Atlantic puffins must rank as one of the most easily recognised and popular British birds, with their comical, clown-like expression, distinctive plumage and colourful beak. As one of the auk family, they typically feed by dipping their heads under the water to locate, and then surface-dive after, small fish. Their wings are as effective for propulsion through the water as they are through the air, although their rapid whirring flight does not appear sustainable over long distances.

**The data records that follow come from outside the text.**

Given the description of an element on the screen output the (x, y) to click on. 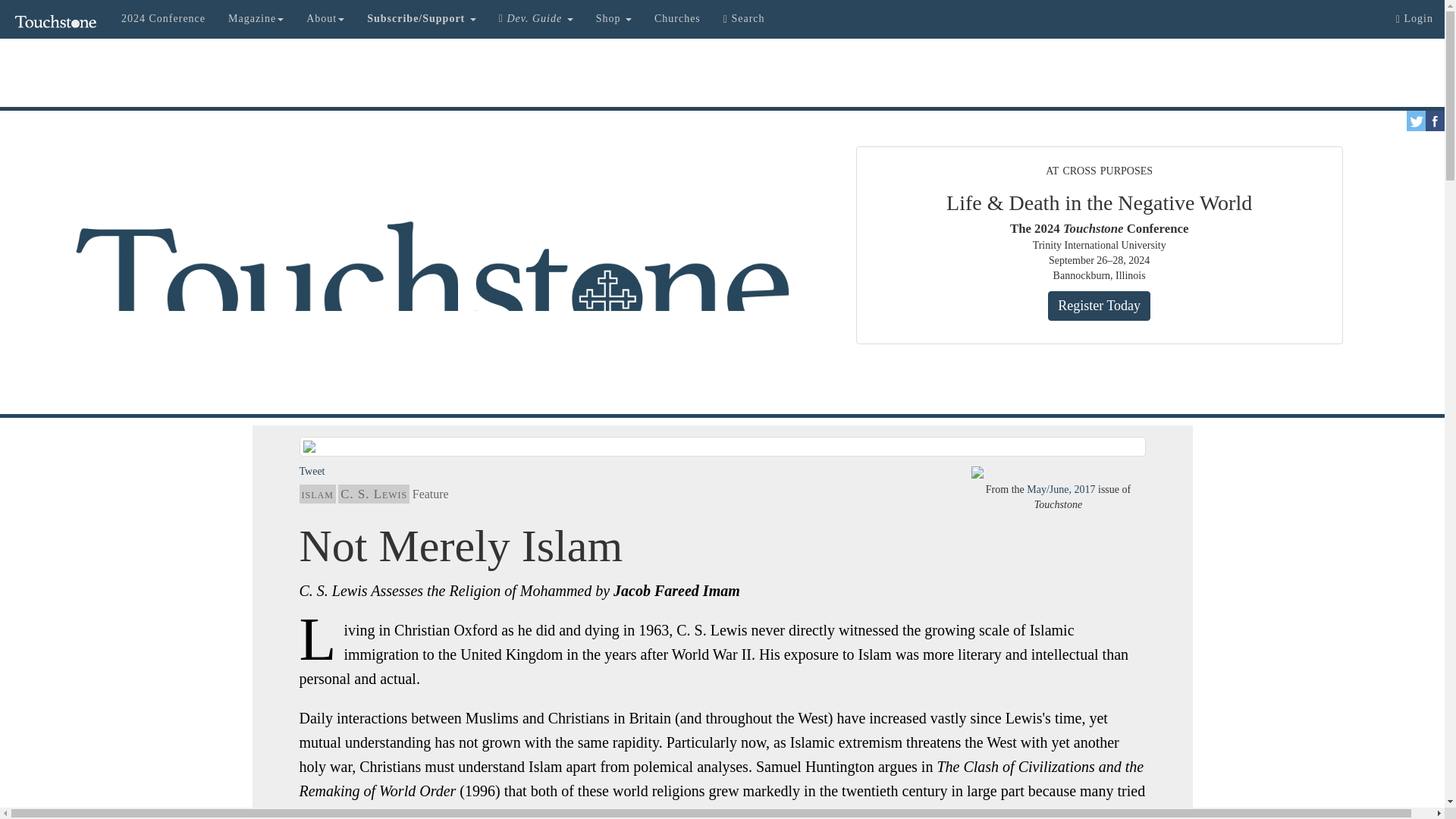
Search (743, 18)
Magazine (255, 18)
Login (1414, 18)
Churches (677, 18)
Shop (614, 18)
Dev. Guide (536, 18)
Register Today (1099, 306)
About (325, 18)
2024 Conference (163, 18)
Given the description of an element on the screen output the (x, y) to click on. 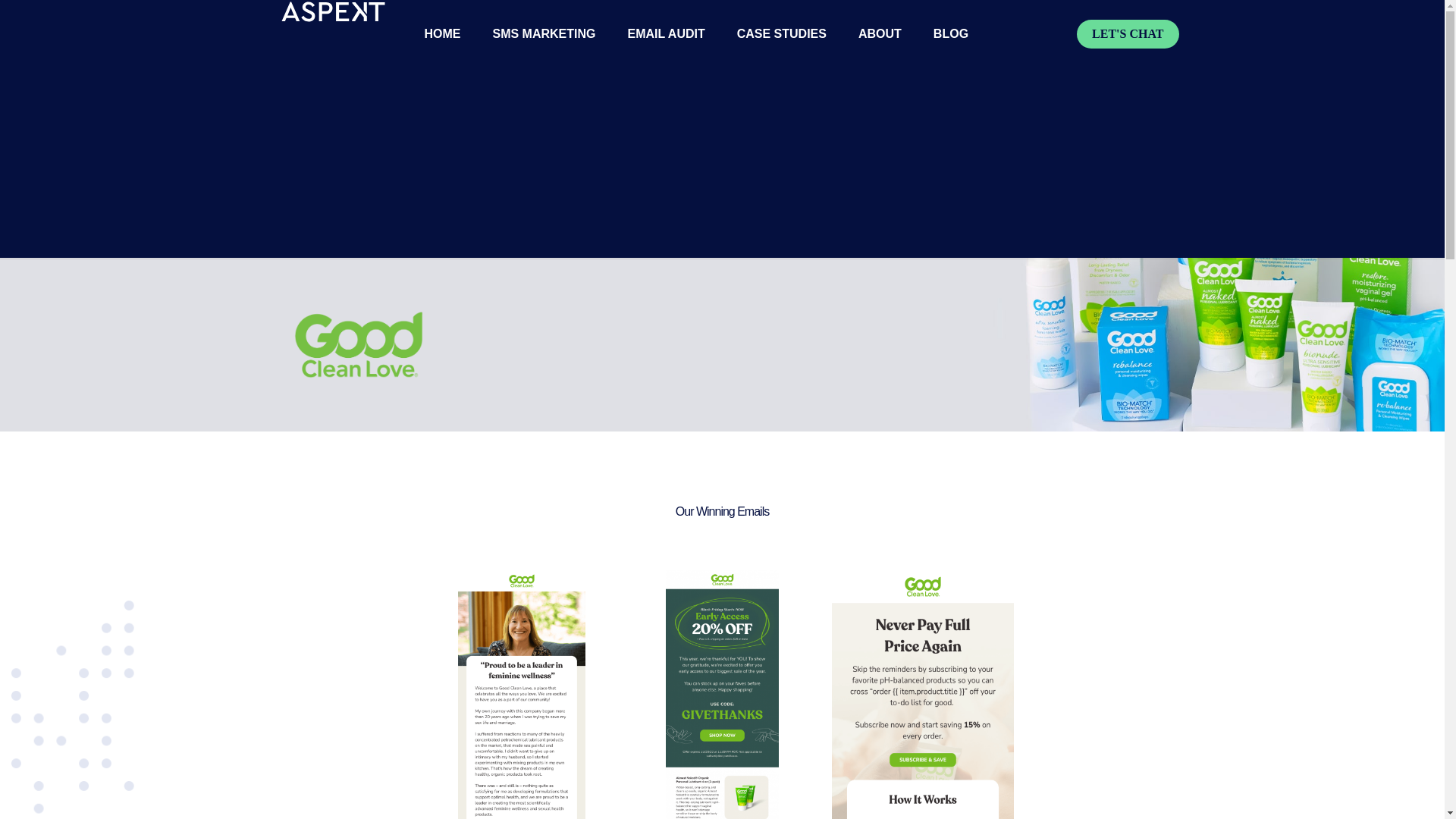
SMS MARKETING (543, 33)
LET'S CHAT (1127, 33)
CASE STUDIES (781, 33)
ASPEKT (333, 11)
BLOG (950, 33)
EMAIL AUDIT (665, 33)
HOME (441, 33)
ABOUT (880, 33)
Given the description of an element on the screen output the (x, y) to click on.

Puffins are usually found in an open sea (pelagic) habitat, except when they come to suitable coasts or islands such as Alderney to breed, from early April to late July. They will then forage in shallow waters, up to 10km from the nest site. Puffins are especially associated with tidal fronts, like Alderney’s Swinge and Race, which attract many other seabirds. Their prey, often sand eels, feeds on the nutrients brought to the surface by the currents and upwellings. Puffins also take other, schooling mid-water fish, such as sand eels, herring and capelin up to 15cm in length. They prefer species with high calorific value like oily fish.
There seem to be marked differences in diet between colonies and between years. Recent declines in the Flamborough colony in Yorkshire were blamed on poor availability of sand eels in the southern North Sea. Alderney’s puffins have suffered an even larger decline, possibly due to the movement of their favoured sand eels to cooler more northerly waters. In 2012, only 165 pairs nested on Burhou, compared with tens of thousands only fifty years ago.
A study of the Flamborough colony found the greatest densities of puffins foraging 26-28 km away in the morning, while later on in the day most birds were between 6km and 8km from the coast, with some birds further out at 40km. Atlantic puffins catch most of their prey within 30m of the water surface, although they are capable of diving to 60m.
Puffins generally produce a single chick, or puffling, and these are reared in former rabbit burrows on favoured grassy areas of Burhou. The pufflings emerge usually at night from the burrow and make their way in darkness down to the rocky shore. This activity was captured for the first time in 2013 on Alderney Wildlife Trust’s Living Islands: LIVE webcam.